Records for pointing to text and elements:
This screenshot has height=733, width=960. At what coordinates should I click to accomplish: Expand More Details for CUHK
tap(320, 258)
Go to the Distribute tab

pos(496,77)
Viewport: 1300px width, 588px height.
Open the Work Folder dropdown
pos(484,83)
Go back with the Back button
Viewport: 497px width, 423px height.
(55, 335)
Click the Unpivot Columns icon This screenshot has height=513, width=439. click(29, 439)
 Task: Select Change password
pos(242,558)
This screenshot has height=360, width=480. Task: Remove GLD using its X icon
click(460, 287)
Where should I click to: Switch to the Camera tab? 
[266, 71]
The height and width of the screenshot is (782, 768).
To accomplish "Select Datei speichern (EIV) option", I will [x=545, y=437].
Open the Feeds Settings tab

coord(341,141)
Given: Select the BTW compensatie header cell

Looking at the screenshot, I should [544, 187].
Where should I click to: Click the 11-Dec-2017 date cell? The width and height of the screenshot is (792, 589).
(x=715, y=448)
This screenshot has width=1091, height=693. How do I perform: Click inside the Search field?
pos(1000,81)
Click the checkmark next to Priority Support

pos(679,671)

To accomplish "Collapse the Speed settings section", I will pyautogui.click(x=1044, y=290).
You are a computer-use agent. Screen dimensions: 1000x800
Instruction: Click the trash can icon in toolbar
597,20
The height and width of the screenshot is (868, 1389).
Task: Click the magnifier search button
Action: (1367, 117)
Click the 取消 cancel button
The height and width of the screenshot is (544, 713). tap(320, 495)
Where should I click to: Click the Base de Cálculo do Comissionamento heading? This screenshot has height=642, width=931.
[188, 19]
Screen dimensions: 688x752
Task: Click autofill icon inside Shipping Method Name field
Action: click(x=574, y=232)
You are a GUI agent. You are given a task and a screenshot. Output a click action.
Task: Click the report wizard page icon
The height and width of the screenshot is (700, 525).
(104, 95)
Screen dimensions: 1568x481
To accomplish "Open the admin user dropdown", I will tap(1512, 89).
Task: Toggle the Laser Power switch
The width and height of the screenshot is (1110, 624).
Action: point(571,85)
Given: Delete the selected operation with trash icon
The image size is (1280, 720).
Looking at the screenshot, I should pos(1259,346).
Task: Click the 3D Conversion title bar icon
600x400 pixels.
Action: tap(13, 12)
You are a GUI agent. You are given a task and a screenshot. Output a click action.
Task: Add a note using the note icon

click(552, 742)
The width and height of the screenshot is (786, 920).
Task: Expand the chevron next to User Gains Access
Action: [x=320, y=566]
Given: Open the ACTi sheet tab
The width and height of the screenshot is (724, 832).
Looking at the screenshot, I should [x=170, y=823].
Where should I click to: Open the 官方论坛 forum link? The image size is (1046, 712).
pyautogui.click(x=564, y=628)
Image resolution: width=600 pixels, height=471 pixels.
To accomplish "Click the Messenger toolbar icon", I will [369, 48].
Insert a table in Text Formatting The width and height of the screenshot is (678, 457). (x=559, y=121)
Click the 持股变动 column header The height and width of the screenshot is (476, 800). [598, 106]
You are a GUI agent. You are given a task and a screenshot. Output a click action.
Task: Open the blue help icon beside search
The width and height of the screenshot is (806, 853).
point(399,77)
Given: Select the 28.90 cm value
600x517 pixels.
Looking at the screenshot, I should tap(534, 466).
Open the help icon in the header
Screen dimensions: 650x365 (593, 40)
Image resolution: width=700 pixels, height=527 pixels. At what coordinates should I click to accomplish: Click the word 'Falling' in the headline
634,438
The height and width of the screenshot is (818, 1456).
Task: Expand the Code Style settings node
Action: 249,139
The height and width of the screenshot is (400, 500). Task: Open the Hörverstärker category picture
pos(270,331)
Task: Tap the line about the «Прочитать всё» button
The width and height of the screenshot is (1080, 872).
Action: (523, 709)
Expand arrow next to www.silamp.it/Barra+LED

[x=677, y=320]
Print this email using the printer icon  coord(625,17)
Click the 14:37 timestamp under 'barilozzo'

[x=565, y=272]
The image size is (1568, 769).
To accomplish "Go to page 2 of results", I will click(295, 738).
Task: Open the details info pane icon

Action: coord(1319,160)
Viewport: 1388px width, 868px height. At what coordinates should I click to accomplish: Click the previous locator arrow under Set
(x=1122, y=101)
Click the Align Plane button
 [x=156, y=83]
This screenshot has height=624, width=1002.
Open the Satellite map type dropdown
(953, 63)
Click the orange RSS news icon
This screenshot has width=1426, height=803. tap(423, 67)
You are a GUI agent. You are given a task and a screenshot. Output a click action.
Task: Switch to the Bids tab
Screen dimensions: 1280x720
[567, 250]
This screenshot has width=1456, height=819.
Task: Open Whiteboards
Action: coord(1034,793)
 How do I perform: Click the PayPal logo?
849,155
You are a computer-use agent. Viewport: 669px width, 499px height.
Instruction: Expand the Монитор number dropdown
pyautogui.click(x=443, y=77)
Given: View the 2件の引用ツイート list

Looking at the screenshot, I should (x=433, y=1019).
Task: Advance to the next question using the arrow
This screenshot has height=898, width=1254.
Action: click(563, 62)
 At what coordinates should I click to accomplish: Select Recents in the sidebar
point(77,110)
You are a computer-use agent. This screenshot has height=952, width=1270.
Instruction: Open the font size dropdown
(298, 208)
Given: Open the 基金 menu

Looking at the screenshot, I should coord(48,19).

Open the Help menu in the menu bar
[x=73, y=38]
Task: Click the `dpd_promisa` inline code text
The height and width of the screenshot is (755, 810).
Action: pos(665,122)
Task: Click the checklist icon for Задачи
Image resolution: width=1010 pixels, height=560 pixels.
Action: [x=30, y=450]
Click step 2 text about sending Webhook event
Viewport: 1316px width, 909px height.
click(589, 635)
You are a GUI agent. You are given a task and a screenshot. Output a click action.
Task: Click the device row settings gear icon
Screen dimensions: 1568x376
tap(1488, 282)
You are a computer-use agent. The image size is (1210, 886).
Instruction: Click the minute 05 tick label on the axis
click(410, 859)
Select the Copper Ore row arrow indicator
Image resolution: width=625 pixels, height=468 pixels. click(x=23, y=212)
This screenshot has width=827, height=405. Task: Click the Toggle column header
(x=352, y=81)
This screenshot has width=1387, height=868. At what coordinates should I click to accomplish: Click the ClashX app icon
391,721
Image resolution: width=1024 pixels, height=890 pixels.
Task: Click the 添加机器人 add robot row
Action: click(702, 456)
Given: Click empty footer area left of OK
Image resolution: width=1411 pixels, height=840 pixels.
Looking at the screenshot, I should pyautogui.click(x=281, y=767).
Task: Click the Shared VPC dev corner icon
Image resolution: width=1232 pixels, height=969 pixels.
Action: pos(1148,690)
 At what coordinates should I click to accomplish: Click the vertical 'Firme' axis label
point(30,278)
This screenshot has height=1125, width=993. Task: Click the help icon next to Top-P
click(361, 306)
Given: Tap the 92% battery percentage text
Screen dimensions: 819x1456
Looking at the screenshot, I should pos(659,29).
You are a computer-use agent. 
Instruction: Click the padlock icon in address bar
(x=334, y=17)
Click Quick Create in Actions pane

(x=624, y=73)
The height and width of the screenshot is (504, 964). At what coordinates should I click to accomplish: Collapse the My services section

▸ **Stated problem**: Format all the records above as a Markdown table with the columns No. and Line. Give each non-blank line its own numbered row and omit blank lines.

▸ **Response below**:
| No. | Line |
|---|---|
| 1 | This screenshot has height=733, width=960. At what coordinates should I click to accomplish: Expand More Details for CUHK |
| 2 | tap(320, 258) |
| 3 | Go to the Distribute tab |
| 4 | pos(496,77) |
| 5 | Viewport: 1300px width, 588px height. |
| 6 | Open the Work Folder dropdown |
| 7 | pos(484,83) |
| 8 | Go back with the Back button |
| 9 | Viewport: 497px width, 423px height. |
| 10 | (55, 335) |
| 11 | Click the Unpivot Columns icon This screenshot has height=513, width=439. click(29, 439) |
| 12 |  Task: Select Change password |
| 13 | pos(242,558) |
| 14 | This screenshot has height=360, width=480. Task: Remove GLD using its X icon |
| 15 | click(460, 287) |
| 16 | Where should I click to: Switch to the Camera tab?  |
| 17 | [266, 71] |
| 18 | The height and width of the screenshot is (782, 768). |
| 19 | To accomplish "Select Datei speichern (EIV) option", I will [x=545, y=437]. |
| 20 | Open the Feeds Settings tab |
| 21 | coord(341,141) |
| 22 | Given: Select the BTW compensatie header cell |
| 23 | Looking at the screenshot, I should [544, 187]. |
| 24 | Where should I click to: Click the 11-Dec-2017 date cell? The width and height of the screenshot is (792, 589). |
| 25 | (x=715, y=448) |
| 26 | This screenshot has width=1091, height=693. How do I perform: Click inside the Search field? |
| 27 | pos(1000,81) |
| 28 | Click the checkmark next to Priority Support |
| 29 | pos(679,671) |
| 30 | To accomplish "Collapse the Speed settings section", I will pyautogui.click(x=1044, y=290). |
| 31 | You are a computer-use agent. Screen dimensions: 1000x800 |
| 32 | Instruction: Click the trash can icon in toolbar |
| 33 | 597,20 |
| 34 | The height and width of the screenshot is (868, 1389). |
| 35 | Task: Click the magnifier search button |
| 36 | Action: (1367, 117) |
| 37 | Click the 取消 cancel button |
| 38 | The height and width of the screenshot is (544, 713). tap(320, 495) |
| 39 | Where should I click to: Click the Base de Cálculo do Comissionamento heading? This screenshot has height=642, width=931. |
| 40 | [188, 19] |
| 41 | Screen dimensions: 688x752 |
| 42 | Task: Click autofill icon inside Shipping Method Name field |
| 43 | Action: click(x=574, y=232) |
| 44 | You are a GUI agent. You are given a task and a screenshot. Output a click action. |
| 45 | Task: Click the report wizard page icon |
| 46 | The height and width of the screenshot is (700, 525). |
| 47 | (104, 95) |
| 48 | Screen dimensions: 1568x481 |
| 49 | To accomplish "Open the admin user dropdown", I will tap(1512, 89). |
| 50 | Task: Toggle the Laser Power switch |
| 51 | The width and height of the screenshot is (1110, 624). |
| 52 | Action: point(571,85) |
| 53 | Given: Delete the selected operation with trash icon |
| 54 | The image size is (1280, 720). |
| 55 | Looking at the screenshot, I should pos(1259,346). |
| 56 | Task: Click the 3D Conversion title bar icon |
| 57 | 600x400 pixels. |
| 58 | Action: tap(13, 12) |
| 59 | You are a GUI agent. You are given a task and a screenshot. Output a click action. |
| 60 | Task: Add a note using the note icon |
| 61 | click(552, 742) |
| 62 | The width and height of the screenshot is (786, 920). |
| 63 | Task: Expand the chevron next to User Gains Access |
| 64 | Action: [x=320, y=566] |
| 65 | Given: Open the ACTi sheet tab |
| 66 | The width and height of the screenshot is (724, 832). |
| 67 | Looking at the screenshot, I should [x=170, y=823]. |
| 68 | Where should I click to: Open the 官方论坛 forum link? The image size is (1046, 712). |
| 69 | pyautogui.click(x=564, y=628) |
| 70 | Image resolution: width=600 pixels, height=471 pixels. |
| 71 | To accomplish "Click the Messenger toolbar icon", I will [369, 48]. |
| 72 | Insert a table in Text Formatting The width and height of the screenshot is (678, 457). (x=559, y=121) |
| 73 | Click the 持股变动 column header The height and width of the screenshot is (476, 800). [598, 106] |
| 74 | You are a GUI agent. You are given a task and a screenshot. Output a click action. |
| 75 | Task: Open the blue help icon beside search |
| 76 | The width and height of the screenshot is (806, 853). |
| 77 | point(399,77) |
| 78 | Given: Select the 28.90 cm value |
| 79 | 600x517 pixels. |
| 80 | Looking at the screenshot, I should tap(534, 466). |
| 81 | Open the help icon in the header |
| 82 | Screen dimensions: 650x365 (593, 40) |
| 83 | Image resolution: width=700 pixels, height=527 pixels. At what coordinates should I click to accomplish: Click the word 'Falling' in the headline |
| 84 | 634,438 |
| 85 | The height and width of the screenshot is (818, 1456). |
| 86 | Task: Expand the Code Style settings node |
| 87 | Action: 249,139 |
| 88 | The height and width of the screenshot is (400, 500). Task: Open the Hörverstärker category picture |
| 89 | pos(270,331) |
| 90 | Task: Tap the line about the «Прочитать всё» button |
| 91 | The width and height of the screenshot is (1080, 872). |
| 92 | Action: (523, 709) |
| 93 | Expand arrow next to www.silamp.it/Barra+LED |
| 94 | [x=677, y=320] |
| 95 | Print this email using the printer icon  coord(625,17) |
| 96 | Click the 14:37 timestamp under 'barilozzo' |
| 97 | [x=565, y=272] |
| 98 | The image size is (1568, 769). |
| 99 | To accomplish "Go to page 2 of results", I will click(295, 738). |
| 100 | Task: Open the details info pane icon |
| 101 | Action: coord(1319,160) |
| 102 | Viewport: 1388px width, 868px height. At what coordinates should I click to accomplish: Click the previous locator arrow under Set |
| 103 | (x=1122, y=101) |
| 104 | Click the Align Plane button |
| 105 |  [x=156, y=83] |
| 106 | This screenshot has height=624, width=1002. |
| 107 | Open the Satellite map type dropdown |
| 108 | (953, 63) |
| 109 | Click the orange RSS news icon |
| 110 | This screenshot has width=1426, height=803. tap(423, 67) |
| 111 | You are a GUI agent. You are given a task and a screenshot. Output a click action. |
| 112 | Task: Switch to the Bids tab |
| 113 | Screen dimensions: 1280x720 |
| 114 | [567, 250] |
| 115 | This screenshot has width=1456, height=819. |
| 116 | Task: Open Whiteboards |
| 117 | Action: coord(1034,793) |
| 118 |  How do I perform: Click the PayPal logo? |
| 119 | 849,155 |
| 120 | You are a computer-use agent. Viewport: 669px width, 499px height. |
| 121 | Instruction: Expand the Монитор number dropdown |
| 122 | pyautogui.click(x=443, y=77) |
| 123 | Given: View the 2件の引用ツイート list |
| 124 | Looking at the screenshot, I should (x=433, y=1019). |
| 125 | Task: Advance to the next question using the arrow |
| 126 | This screenshot has height=898, width=1254. |
| 127 | Action: click(563, 62) |
| 128 |  At what coordinates should I click to accomplish: Select Recents in the sidebar |
| 129 | point(77,110) |
| 130 | You are a computer-use agent. This screenshot has height=952, width=1270. |
| 131 | Instruction: Open the font size dropdown |
| 132 | (298, 208) |
| 133 | Given: Open the 基金 menu |
| 134 | Looking at the screenshot, I should coord(48,19). |
| 135 | Open the Help menu in the menu bar |
| 136 | [x=73, y=38] |
| 137 | Task: Click the `dpd_promisa` inline code text |
| 138 | The height and width of the screenshot is (755, 810). |
| 139 | Action: pos(665,122) |
| 140 | Task: Click the checklist icon for Задачи |
| 141 | Image resolution: width=1010 pixels, height=560 pixels. |
| 142 | Action: [x=30, y=450] |
| 143 | Click step 2 text about sending Webhook event |
| 144 | Viewport: 1316px width, 909px height. |
| 145 | click(589, 635) |
| 146 | You are a GUI agent. You are given a task and a screenshot. Output a click action. |
| 147 | Task: Click the device row settings gear icon |
| 148 | Screen dimensions: 1568x376 |
| 149 | tap(1488, 282) |
| 150 | You are a computer-use agent. The image size is (1210, 886). |
| 151 | Instruction: Click the minute 05 tick label on the axis |
| 152 | click(410, 859) |
| 153 | Select the Copper Ore row arrow indicator |
| 154 | Image resolution: width=625 pixels, height=468 pixels. click(x=23, y=212) |
| 155 | This screenshot has width=827, height=405. Task: Click the Toggle column header |
| 156 | (x=352, y=81) |
| 157 | This screenshot has width=1387, height=868. At what coordinates should I click to accomplish: Click the ClashX app icon |
| 158 | 391,721 |
| 159 | Image resolution: width=1024 pixels, height=890 pixels. |
| 160 | Task: Click the 添加机器人 add robot row |
| 161 | Action: click(702, 456) |
| 162 | Given: Click empty footer area left of OK |
| 163 | Image resolution: width=1411 pixels, height=840 pixels. |
| 164 | Looking at the screenshot, I should pyautogui.click(x=281, y=767). |
| 165 | Task: Click the Shared VPC dev corner icon |
| 166 | Image resolution: width=1232 pixels, height=969 pixels. |
| 167 | Action: pos(1148,690) |
| 168 |  At what coordinates should I click to accomplish: Click the vertical 'Firme' axis label |
| 169 | point(30,278) |
| 170 | This screenshot has height=1125, width=993. Task: Click the help icon next to Top-P |
| 171 | click(361, 306) |
| 172 | Given: Tap the 92% battery percentage text |
| 173 | Screen dimensions: 819x1456 |
| 174 | Looking at the screenshot, I should pos(659,29). |
| 175 | You are a computer-use agent.  |
| 176 | Instruction: Click the padlock icon in address bar |
| 177 | (x=334, y=17) |
| 178 | Click Quick Create in Actions pane |
| 179 | (x=624, y=73) |
| 180 | The height and width of the screenshot is (504, 964). At what coordinates should I click to accomplish: Collapse the My services section |